| Text segment |
☆ ☆ ☆ ☆ ☆

Optimal Control of HPV Infection and Cervical Cancer Cells with Beddington–DeAngelis Functional Response

The uncontrollable proliferation of human papillomavirus (HPV) can cause severe cervical cancer. The objective of this work is to study the optimal control of HPV viral replication and its consequence in reducing cervical cancer cells. For this purpose, the dynamics involving healthy cells, HPV, and cervical cancer cells will be modeled by a system of five differential equations. The transmission describing viral infection will be represented by the Beddington–DeAngelis incidence function. In order to reduce the HPV infection, two controls are incorporated to the model. The first one represents the efficacy of drug treatment in blocking new infections, whereas the second serves as the drug effectiveness in inhibiting viral production. The well-posedness of the mathematical model is established in terms of proving the existence, positivity, and boundedness of solution. The optimization problem consists of maximizing a certain objective functional which depends on healthy cells and the two suggested controls. The optimality system is found by applying Pontryagin’s maximum principle. This last system is solved numerically using the forward–backward finite difference numerical approximation scheme. Numerical simulation has shown that the optimal control strategy has an essential role in reducing HPV viral replication. Consequently, the number of cervical cancer cells is reduced considerably by adopting an HPV control strategy specifically in the early stage of cervical cancer.

☆ ☆ ☆ ☆ ☆

(Stored records)
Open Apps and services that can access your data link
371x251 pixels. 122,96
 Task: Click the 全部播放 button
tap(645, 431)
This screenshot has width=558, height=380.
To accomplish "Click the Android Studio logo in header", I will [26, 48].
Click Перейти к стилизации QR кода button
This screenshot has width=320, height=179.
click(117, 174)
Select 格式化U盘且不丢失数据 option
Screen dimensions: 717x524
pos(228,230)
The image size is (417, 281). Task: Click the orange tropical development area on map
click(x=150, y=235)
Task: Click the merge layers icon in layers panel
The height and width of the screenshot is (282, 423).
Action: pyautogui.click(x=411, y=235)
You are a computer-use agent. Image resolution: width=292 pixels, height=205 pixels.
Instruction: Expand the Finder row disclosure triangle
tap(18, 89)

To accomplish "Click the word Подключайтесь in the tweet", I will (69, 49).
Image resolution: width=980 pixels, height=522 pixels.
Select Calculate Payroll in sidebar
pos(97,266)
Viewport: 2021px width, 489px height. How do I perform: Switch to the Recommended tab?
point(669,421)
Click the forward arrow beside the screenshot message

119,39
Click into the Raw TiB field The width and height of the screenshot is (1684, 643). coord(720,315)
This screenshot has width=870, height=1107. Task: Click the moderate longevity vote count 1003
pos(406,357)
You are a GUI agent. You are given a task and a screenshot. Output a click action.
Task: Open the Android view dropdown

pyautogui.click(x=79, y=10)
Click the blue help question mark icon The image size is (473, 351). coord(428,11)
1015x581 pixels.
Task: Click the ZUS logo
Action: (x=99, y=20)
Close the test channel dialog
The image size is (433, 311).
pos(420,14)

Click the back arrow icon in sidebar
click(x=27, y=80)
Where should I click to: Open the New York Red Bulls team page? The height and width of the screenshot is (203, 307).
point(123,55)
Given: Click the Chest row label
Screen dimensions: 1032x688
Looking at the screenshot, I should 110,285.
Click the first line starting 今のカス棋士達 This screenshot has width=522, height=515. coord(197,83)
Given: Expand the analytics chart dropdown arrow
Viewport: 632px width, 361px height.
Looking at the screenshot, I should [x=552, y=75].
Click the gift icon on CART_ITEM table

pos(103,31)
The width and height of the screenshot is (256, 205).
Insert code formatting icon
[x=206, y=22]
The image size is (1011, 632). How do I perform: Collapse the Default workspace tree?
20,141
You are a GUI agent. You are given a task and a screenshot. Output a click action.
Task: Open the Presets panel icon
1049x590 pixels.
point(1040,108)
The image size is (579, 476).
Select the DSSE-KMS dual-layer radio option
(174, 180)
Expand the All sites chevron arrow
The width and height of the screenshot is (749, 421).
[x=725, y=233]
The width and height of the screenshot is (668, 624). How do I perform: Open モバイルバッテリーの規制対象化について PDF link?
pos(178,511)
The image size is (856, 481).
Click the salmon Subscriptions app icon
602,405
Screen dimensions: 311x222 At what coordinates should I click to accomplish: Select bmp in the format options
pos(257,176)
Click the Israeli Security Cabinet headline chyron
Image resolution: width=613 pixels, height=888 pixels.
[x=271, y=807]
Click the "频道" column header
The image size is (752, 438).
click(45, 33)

☆ ☆ ☆ ☆ ☆

| What you should do |
Condense the paragraph beginning "The uncontrollable proliferation of human papillomavirus" in the text on optimal control of HPV infection into a bulleted list that keeps its main facts.

| Output |
- Uncontrolled spread of human papillomavirus (HPV) can lead to severe cervical cancer.
- The work studies optimal control of HPV replication and how it reduces cervical cancer cells.
- Healthy cells, HPV, and cervical cancer cells are modeled by five differential equations, with infection represented by the Beddington–DeAngelis incidence function.
- Two controls are added. One represents drug efficacy in blocking new infections, and the other represents drug effectiveness in inhibiting viral production.
- The model is shown to be well-posed through the existence, positivity, and boundedness of its solution.
- The goal is to maximize an objective functional that depends on healthy cells and the two controls.
- The optimality system comes from Pontryagin's maximum principle and is solved numerically with a forward–backward finite difference scheme.
- Simulations show that optimal control greatly reduces HPV replication and thus cervical cancer cells, especially when applied in the early stage of the cancer.